人ACE2基因真核表达载体的构建及其转染人内皮细胞的研究

目的:克隆人血管紧张素转换酶2(ACE2)基因,构建其真核表达载体并将之转染入体外培养的人血管内皮细胞中。方法:采用PCR方法从人胎儿心脏cDNA文库扩增出人ACE2cDNA全长基因,克隆到pcDNA3.1-D/V5-His表达载体上,构建重组真核表达质粒phACE2,经酶切和测序鉴定。采用脂质体法将phACE2转染至人血管内皮细胞中,分别利用实时定量PCR和Western印迹检测重组ACE2的mRNA和蛋白的表达情况。结果:经PCR、酶切和基因序列测定证实重组入载体的片段(2419bp)为目的基因序列,在转染的内皮细胞中发现ACE2的mRNA和蛋白的表达明显增加(P<0.01)。结论:本研究成功构建并表达了pcDNA3.1-hACE2重组真核表达载体,为该基因在高血压病防治中的功效研究奠定了基础。
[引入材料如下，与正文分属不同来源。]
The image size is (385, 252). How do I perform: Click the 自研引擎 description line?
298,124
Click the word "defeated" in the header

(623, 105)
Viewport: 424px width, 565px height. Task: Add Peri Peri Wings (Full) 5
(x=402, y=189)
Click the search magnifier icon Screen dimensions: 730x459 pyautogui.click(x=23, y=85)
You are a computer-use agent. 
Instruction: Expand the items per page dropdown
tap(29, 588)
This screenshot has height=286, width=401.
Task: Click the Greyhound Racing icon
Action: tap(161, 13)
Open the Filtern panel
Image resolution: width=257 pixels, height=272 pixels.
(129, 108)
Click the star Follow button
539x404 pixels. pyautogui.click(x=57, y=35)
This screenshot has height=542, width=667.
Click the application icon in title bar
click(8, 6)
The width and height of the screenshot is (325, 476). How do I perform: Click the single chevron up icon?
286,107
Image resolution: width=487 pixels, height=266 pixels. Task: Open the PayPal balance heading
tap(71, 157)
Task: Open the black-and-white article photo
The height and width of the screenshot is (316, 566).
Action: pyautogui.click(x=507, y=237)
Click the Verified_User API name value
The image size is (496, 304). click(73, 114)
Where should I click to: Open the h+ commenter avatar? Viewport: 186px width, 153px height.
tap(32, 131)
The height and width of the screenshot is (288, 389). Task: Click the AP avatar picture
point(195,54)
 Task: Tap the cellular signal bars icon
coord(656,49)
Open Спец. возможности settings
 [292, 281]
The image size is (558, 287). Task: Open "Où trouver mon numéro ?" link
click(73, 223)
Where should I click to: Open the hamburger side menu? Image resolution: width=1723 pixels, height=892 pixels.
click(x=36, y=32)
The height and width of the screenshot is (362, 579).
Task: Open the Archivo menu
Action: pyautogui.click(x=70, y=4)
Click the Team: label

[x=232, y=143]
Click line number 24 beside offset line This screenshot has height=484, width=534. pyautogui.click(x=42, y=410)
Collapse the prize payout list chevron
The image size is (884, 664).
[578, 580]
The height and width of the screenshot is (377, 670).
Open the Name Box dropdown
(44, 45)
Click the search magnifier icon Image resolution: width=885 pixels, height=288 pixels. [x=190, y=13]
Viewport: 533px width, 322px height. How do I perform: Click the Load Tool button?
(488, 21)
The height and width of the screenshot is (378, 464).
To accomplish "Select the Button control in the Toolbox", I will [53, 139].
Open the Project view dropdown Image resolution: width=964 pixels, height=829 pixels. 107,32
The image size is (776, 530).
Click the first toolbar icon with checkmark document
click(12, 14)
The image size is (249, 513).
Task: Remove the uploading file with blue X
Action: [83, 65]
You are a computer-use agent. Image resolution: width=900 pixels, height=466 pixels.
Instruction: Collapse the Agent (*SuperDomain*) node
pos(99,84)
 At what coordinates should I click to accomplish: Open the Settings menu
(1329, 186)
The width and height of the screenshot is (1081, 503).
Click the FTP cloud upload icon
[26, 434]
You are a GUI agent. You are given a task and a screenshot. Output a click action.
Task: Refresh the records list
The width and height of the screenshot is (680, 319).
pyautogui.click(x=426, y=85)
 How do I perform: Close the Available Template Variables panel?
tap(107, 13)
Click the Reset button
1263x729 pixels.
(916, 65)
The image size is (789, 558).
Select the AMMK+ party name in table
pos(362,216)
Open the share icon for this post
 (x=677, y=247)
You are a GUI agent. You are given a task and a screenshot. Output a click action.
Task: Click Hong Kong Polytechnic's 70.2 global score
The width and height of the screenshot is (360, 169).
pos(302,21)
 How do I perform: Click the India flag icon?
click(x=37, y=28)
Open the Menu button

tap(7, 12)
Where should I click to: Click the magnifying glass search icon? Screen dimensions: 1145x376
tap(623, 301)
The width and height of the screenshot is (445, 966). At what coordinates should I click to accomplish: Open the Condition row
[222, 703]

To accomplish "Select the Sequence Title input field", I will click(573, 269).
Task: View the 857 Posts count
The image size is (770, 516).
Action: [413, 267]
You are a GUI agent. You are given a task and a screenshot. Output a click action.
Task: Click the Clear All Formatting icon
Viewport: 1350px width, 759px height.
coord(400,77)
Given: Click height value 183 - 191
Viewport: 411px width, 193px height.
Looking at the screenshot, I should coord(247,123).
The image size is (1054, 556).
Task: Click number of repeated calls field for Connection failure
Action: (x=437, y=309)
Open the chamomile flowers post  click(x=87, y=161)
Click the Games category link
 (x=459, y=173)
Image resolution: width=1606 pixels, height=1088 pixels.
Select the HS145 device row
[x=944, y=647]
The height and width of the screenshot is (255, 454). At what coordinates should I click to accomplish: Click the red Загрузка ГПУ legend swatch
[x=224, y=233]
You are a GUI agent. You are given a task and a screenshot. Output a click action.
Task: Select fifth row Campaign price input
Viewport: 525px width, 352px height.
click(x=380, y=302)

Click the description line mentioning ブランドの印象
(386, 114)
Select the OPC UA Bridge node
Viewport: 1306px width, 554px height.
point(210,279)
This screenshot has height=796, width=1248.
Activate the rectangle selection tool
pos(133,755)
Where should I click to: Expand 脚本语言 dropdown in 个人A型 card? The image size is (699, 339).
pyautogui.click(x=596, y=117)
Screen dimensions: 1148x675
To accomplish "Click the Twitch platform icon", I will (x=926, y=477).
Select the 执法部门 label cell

Construction of recombinant eukaryotic expression plasmid containing human ACE2 gene and its transfection in human endothelia cells

Objective:To clone and construct recombinant eukaryotic expression plasmid containing human angiotensin converting enzyme 2(ACE2)and transfected it to human endothelial cells.Methods:The full-length cDNA of human ACE2 was amplified from a Human Fetal Heart cDNA Library by PCR,and cloned into pcDNA3.1-D/V5-His expression vector(phACE2).After the identification of enzyme digestion and sequencing,phACE2 was transfected to human endothelial cells by liposome,and the mRNA and protein expression of ACE2 was determined by real-time PCR and Western blot in endothelial cells respectively.Results:The inserted fragment of recombinant vector(2419 bp)was the sequence of target gene by PCR,enzyme digestion and sequencing determination,and ACE2 mRNA,and protein expression were markedly enhanced(P<0.01)in the transfected endothelial cells compared with controls.Conclusion:The recombinant eukaryotic expression plasmid pcDNA 3.1-hACE2 is successfully constructed and transfected in cells,which provided the basis for the study of ACE2 functions in the prevention and treatment of human essential hypertension.